= Opaque travel inventory =

Market of selling unsold travel inventory at a discounted price

An opaque inventory is the market of selling unsold travel inventory at a discounted price. The inventory is called "opaque" because the specific suppliers (i.e. hotel, airline, etc.) remain hidden until after the purchase has been completed. This is done to prevent sales of unsold inventory from cannibalizing full-price retail sales. According to TravelClick, the opaque channel accounted for 6% of all hotel reservations for major brands in 2012, up 2% from 2010.

The primary consumers of opaque inventories are price-conscious people whose primary aim is the cheapest travel possible and are less concerned with the specifics of their travel plans. Hotel discounts of 30-60% are typical, and bargains are stronger at a higher star hotel. While one has control over the dates and times of a travel itinerary, the downside is these purchases are absolutely non-refundable and non-changeable and, as noted above, the specific hotel or airline is not revealed until after purchase.
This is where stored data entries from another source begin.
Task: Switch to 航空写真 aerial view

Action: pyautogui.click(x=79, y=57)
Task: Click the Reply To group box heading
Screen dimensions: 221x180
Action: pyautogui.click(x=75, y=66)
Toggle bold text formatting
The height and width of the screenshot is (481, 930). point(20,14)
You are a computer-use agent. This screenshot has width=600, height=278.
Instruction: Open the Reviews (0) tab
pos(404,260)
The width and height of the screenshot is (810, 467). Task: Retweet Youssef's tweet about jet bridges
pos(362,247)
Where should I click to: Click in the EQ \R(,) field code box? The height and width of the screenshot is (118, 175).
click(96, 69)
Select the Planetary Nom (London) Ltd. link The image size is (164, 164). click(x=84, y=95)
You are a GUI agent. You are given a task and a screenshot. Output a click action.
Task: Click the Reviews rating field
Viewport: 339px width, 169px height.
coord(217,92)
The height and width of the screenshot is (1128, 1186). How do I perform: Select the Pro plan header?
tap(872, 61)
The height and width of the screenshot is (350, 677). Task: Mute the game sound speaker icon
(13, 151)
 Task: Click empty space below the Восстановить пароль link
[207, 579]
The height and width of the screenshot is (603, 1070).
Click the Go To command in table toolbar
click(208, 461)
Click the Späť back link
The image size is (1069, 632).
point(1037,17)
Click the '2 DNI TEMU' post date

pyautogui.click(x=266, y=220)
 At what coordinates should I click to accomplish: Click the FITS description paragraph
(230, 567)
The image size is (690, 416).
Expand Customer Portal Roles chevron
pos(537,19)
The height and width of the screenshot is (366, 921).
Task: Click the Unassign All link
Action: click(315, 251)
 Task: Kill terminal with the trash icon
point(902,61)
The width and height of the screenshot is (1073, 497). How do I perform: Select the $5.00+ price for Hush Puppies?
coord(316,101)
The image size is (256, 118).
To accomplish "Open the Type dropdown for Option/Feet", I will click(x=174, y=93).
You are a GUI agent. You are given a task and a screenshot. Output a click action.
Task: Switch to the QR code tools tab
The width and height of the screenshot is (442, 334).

The main sources of opaque inventories are Hotwire.com and Priceline.com, but Travelocity.com and Expedia.com also offer opaque booking options. Hotwire has a fixed pricing model, where it sells a room at a fixed price with a limited description of a given venue, whereas Priceline offers both a similar fixed pricing model and a bidding model where travelers bid for a hotel room from among a group of hotels of a given star rating and location. Typically hotel deals are greater than airline discounts on opaque travel sites, namely because airlines have limited seating and also take monetary cuts when publishing discounted fares, whereas a hotel sells to opaque sites to fill empty rooms.

In response to these opaque travel sites, there are also 'decoder' sites that use feedback from recent purchasers to help construct a profile of the opaque travel property.